[Available records]
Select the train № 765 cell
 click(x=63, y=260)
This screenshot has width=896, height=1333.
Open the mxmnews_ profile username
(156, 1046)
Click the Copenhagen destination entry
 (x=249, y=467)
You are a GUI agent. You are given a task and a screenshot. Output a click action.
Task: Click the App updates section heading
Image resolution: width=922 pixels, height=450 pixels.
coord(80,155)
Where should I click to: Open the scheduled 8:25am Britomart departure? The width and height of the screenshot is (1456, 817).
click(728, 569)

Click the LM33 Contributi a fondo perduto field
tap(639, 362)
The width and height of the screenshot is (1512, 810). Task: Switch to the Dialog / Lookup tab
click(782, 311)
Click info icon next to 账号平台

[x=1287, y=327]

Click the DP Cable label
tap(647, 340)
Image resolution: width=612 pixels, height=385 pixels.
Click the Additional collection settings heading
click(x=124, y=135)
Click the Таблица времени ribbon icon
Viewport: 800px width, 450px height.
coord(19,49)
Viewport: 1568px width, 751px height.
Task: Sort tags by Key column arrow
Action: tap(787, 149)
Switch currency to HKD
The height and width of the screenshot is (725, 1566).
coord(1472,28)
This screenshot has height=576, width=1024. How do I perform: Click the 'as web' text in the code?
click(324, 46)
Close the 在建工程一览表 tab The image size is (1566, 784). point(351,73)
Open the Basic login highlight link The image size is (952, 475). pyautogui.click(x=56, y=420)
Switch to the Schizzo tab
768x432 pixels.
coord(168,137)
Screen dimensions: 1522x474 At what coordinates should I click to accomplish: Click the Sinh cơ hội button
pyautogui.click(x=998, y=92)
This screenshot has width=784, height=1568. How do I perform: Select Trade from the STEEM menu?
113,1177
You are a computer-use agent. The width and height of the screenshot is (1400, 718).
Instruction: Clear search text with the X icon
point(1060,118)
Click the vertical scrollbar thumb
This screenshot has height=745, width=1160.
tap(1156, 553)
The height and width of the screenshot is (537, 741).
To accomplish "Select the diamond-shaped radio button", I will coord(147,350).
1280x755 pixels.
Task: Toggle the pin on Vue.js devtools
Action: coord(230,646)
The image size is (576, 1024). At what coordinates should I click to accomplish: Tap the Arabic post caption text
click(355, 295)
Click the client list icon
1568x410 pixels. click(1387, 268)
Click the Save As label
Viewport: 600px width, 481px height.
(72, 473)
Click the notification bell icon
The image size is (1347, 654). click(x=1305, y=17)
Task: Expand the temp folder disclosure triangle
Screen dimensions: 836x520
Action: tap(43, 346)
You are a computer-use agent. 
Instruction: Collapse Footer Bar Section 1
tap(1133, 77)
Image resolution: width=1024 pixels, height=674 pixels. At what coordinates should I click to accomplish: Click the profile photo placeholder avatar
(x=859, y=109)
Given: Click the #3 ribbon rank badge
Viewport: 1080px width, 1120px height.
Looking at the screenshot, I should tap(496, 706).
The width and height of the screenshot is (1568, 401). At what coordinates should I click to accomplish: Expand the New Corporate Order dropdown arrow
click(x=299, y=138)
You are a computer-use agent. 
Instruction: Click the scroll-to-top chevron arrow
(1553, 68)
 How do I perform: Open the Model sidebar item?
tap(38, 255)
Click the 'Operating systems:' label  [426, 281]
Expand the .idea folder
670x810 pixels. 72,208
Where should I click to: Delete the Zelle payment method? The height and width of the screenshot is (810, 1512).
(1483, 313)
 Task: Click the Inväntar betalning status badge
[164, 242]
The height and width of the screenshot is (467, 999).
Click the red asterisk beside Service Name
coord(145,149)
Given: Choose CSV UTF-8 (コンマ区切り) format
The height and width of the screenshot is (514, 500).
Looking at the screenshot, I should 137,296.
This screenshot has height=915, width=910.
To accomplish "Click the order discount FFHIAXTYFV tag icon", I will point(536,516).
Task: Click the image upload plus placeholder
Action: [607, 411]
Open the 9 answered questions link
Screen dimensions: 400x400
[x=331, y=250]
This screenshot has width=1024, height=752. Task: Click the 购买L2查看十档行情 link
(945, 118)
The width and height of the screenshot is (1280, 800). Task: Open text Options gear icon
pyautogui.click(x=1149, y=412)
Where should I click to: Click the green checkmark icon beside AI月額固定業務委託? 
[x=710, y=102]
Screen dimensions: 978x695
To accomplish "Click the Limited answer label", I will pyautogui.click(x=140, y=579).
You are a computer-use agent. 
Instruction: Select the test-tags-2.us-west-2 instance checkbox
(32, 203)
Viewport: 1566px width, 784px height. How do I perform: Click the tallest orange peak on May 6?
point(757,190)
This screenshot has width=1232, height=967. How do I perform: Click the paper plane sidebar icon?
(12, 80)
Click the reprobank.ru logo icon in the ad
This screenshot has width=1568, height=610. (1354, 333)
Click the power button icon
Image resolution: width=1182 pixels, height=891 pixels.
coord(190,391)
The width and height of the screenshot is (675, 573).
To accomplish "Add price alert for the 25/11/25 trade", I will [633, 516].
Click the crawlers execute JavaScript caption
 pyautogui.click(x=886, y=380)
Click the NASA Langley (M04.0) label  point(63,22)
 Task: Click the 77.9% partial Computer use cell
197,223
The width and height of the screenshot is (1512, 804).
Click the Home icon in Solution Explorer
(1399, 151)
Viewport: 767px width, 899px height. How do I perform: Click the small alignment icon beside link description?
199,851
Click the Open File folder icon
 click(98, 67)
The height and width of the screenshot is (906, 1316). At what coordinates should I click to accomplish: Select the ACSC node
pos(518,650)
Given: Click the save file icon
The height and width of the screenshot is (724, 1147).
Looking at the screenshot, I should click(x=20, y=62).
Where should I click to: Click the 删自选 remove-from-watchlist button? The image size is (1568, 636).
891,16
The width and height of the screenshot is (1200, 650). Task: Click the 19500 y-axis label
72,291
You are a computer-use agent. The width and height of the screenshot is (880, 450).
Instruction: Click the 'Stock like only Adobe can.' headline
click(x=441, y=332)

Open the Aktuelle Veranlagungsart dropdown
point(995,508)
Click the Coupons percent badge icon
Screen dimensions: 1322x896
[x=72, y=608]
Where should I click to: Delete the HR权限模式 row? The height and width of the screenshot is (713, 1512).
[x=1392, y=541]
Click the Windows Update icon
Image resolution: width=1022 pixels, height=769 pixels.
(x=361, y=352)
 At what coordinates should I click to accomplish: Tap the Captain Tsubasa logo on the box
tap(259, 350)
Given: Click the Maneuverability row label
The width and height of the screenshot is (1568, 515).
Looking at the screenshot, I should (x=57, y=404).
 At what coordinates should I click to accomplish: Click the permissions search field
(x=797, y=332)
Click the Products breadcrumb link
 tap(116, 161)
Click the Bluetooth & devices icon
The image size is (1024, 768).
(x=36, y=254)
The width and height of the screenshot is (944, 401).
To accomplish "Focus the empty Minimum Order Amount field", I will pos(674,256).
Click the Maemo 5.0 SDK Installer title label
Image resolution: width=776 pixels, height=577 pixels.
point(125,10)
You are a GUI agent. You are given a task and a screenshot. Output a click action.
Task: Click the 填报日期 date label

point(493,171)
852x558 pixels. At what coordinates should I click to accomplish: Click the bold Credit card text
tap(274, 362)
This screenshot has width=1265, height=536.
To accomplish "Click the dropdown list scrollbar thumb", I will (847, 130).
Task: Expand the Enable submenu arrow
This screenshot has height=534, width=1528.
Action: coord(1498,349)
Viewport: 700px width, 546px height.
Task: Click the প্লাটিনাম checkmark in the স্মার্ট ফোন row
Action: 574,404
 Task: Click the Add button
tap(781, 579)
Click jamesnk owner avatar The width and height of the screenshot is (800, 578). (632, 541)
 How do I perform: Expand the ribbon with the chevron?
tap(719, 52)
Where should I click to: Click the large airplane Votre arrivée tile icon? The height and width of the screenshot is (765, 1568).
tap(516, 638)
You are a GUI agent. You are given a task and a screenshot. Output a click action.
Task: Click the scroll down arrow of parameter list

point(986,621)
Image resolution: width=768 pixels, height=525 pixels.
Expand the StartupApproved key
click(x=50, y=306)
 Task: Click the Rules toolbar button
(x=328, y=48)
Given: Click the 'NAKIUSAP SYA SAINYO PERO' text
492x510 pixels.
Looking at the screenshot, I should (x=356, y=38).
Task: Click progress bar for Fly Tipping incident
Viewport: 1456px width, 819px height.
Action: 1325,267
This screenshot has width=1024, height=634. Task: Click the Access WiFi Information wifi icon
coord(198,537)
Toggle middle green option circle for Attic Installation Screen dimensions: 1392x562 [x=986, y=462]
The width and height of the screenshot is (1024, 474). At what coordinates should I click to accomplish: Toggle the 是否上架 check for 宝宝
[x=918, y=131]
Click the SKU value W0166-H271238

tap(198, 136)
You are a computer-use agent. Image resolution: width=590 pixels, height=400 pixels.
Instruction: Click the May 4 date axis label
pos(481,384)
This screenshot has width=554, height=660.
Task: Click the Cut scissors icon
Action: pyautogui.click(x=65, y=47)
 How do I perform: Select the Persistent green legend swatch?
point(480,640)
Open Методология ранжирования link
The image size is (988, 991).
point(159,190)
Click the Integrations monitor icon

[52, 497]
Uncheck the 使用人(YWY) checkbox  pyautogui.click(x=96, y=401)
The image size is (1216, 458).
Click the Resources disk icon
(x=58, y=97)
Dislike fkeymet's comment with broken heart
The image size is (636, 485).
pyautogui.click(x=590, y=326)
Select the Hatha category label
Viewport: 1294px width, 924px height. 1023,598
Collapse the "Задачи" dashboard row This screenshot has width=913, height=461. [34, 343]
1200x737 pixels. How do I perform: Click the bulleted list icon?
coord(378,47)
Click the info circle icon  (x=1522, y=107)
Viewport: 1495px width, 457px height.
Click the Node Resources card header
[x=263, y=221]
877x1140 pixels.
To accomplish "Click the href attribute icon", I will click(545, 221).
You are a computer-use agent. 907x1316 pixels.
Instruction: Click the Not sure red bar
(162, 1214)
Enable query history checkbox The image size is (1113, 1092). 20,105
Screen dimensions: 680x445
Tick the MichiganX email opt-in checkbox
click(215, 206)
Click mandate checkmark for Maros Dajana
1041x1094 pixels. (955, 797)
[/Available records]
## What to work on
From the first line of the listing above to the line that contains "Image resolution: width=612", inclusive, restate every line word for word. Nothing else belongs in the answer.

## Answer to the problem
Select the train № 765 cell
 click(x=63, y=260)
This screenshot has width=896, height=1333.
Open the mxmnews_ profile username
(156, 1046)
Click the Copenhagen destination entry
 (x=249, y=467)
You are a GUI agent. You are given a task and a screenshot. Output a click action.
Task: Click the App updates section heading
Image resolution: width=922 pixels, height=450 pixels.
coord(80,155)
Where should I click to: Open the scheduled 8:25am Britomart departure? The width and height of the screenshot is (1456, 817).
click(728, 569)

Click the LM33 Contributi a fondo perduto field
tap(639, 362)
The width and height of the screenshot is (1512, 810). Task: Switch to the Dialog / Lookup tab
click(782, 311)
Click info icon next to 账号平台

[x=1287, y=327]

Click the DP Cable label
tap(647, 340)
Image resolution: width=612 pixels, height=385 pixels.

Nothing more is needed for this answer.